Climate and weather (when to go)
Tanzania is situated in the tropics and most of the country is warm to hot during the dry season, and warm and humid during the wet season. The highlands and areas at altitude (such as the Ngorongoro Crater rim) can be surprisingly cold though. There are generally two wet seasons; the short rains from late October into December, and the long rains from March to May. April is the wettest month. Many remote lodges close during the rainy season as roads become impassable. The peak season for most safari destinations is the dry season from June to October. During this time, the far north of the Serengeti is where you are most likely to find the migration.
What to pack
Unless you have a special event to attend, formal clothing is not necessary, and can even be burdensome while in Tanzania. Loose fitting garments that can be worn in layers will ensure your comfort day and night, and you should bring only clothing that you do not mind getting soiled.

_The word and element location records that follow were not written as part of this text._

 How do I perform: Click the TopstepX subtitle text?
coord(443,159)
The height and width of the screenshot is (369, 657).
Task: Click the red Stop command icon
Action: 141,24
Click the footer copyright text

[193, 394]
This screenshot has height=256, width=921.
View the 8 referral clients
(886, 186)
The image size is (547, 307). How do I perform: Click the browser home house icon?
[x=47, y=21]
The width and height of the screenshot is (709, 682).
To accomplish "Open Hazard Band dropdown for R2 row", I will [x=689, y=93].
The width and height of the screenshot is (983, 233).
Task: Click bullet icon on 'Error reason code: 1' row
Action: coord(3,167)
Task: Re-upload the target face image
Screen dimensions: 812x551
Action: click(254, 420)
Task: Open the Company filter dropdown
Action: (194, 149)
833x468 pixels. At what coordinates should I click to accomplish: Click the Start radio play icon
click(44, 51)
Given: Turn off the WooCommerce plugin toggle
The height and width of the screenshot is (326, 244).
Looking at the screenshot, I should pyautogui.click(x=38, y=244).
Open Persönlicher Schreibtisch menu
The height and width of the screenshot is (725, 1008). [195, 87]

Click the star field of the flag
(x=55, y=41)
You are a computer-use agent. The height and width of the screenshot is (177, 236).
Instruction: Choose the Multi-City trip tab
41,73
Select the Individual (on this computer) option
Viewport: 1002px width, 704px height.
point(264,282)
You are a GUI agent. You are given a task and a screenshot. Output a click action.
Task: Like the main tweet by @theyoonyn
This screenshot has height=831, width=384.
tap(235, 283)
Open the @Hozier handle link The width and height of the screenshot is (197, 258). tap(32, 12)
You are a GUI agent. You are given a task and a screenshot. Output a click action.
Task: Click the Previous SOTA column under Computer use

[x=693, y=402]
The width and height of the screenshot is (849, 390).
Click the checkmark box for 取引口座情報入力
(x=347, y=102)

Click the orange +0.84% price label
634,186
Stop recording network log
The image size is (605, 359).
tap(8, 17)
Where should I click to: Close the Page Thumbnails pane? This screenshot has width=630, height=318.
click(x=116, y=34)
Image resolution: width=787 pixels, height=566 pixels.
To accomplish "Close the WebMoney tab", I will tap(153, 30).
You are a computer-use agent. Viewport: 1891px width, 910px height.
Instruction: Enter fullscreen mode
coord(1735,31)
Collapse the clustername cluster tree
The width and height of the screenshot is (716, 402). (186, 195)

Stick to neutral or khaki colors and avoid wearing dark blue or black clothes as these colors tend to attract tsetse flies. Wide brimmed hats, sunglasses, sunscreen, insect repellent are a necessity.
This information is not intended to replace the advice of a travel medicine professional. Not all of the vaccines listed here will be necessary for every individual.
Recommended vaccinations for travelers: Hepatitis A, Malaria (pill form), Meningitis, Rabies*, Typhoid, Yellow Fever (*Rabies vaccination is typically only recommended for very high risk travelers given that it is completely preventable if medical attention is received within 7 – 10 days of an animal bite). Travelers may also be advised to ensure they have received the routine vaccinations listed below. Some adults may need to receive a booster for some of these diseases: Measles, mumps and rubella (MMR), Tdap (tetanus, diphtheria and pertussis), Chickenpox, Polio, Influenza. Older adults or those with certain medical conditions may also want to ask about being vaccinated for shingles and/or pneumonia.
COVID-19 vaccination is recommended for travel to all regions, both foreign and domestic.